For I am the Lord your God, the Holy One of Israel, your Savior. (43:1-3)
Still in the OT, Jonah is saved from the suffocating waters through his personal demise and resurrection, namely by being swallowed by a great fish and being spit out on dry ground again (1:17-2:10). Though it is easy to make Jonah’s demise dependent on the fish, it is really the waters that threaten his life (2:1-9). The fish is God’s means of protection for Jonah and the people of Nineveh. From the belly of the fish, Jonah prayed to the Lord of salvation (2:9) to save him from the waters of destruction (2:3, 5).
And finally, in the NT, Jesus’ death and resurrection are explained by Jonah’s watery ordeal (Matt 12:38-41). Jesus himself undergoes a baptism in the wilderness to identify himself with his people (Matt 3:13-17), and describes his own death as a baptism he must undergo (Mark 10:38; Luke 12:50). Finally, the command to make disciples and baptize them in the name of the Father, Son, and Holy Spirit, is a command for disciples to identify themselves with Jesus as the one who can make safe passage for them through the waters of baptism.

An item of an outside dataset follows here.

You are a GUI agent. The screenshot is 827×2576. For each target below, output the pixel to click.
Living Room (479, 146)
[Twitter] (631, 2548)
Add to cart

So, in looking across the pages of the Bible, we learn that the waters of baptism do not save us, rather God the Father through his Son Jesus Christ save us from the waters that threaten to suffocate us. In this way, Peter can write, “Eight persons, were brought safely through water. Baptism, which corresponds to this, now saves you, not as a removal of dirt from the body but as an appeal to God for a good conscience, through the resurrection of Jesus Christ” (1 Pet 3:20-21).
Therefore, baptism is defined not by postapostolic practices, liturgical traditions, or misgivings about the meaning of baptism—though I do think it means, immerse—baptism is instead the singular experience of all people saved by God. It is our ‘one baptism’ (Eph 4:5). And it shows us that in baptism, the waters of God’s judgment rage against us, just like they did in the Flood, but that like Noah, we have a captain of our salvation who through blood, not water, made a way for us to find safe passage through judgment (cf Heb 10:19-25).
In the end, God’s word tells us that at the end of the age, the sea will give up there dead and that the sea will be no more, meaning that the chaotic, life-taking waters of this age will be no more. Only the waters of life will flow. This is our future hope, one that we anticipate with eagerness.
Today, however, the waters still churn and swallow up all those who clutch there own sinking boats. Life jackets and insurance packages won’t stand against the the tide of God’s coming judgment. Material things cannot keep us afloat; and faulty works-based religion won’t keep us safe. But there is a way. Jesus Christ, like Noah, has made an ark–not out of wood, but out of his one flesh– to save all those who look to him. And all those who look to him and make appeal to him for a good conscience will find salvation and safe passage through the water and the fire of God’s judgment. The water of baptism is not for us, but that’s okay, the Living Water is, if you will come to him.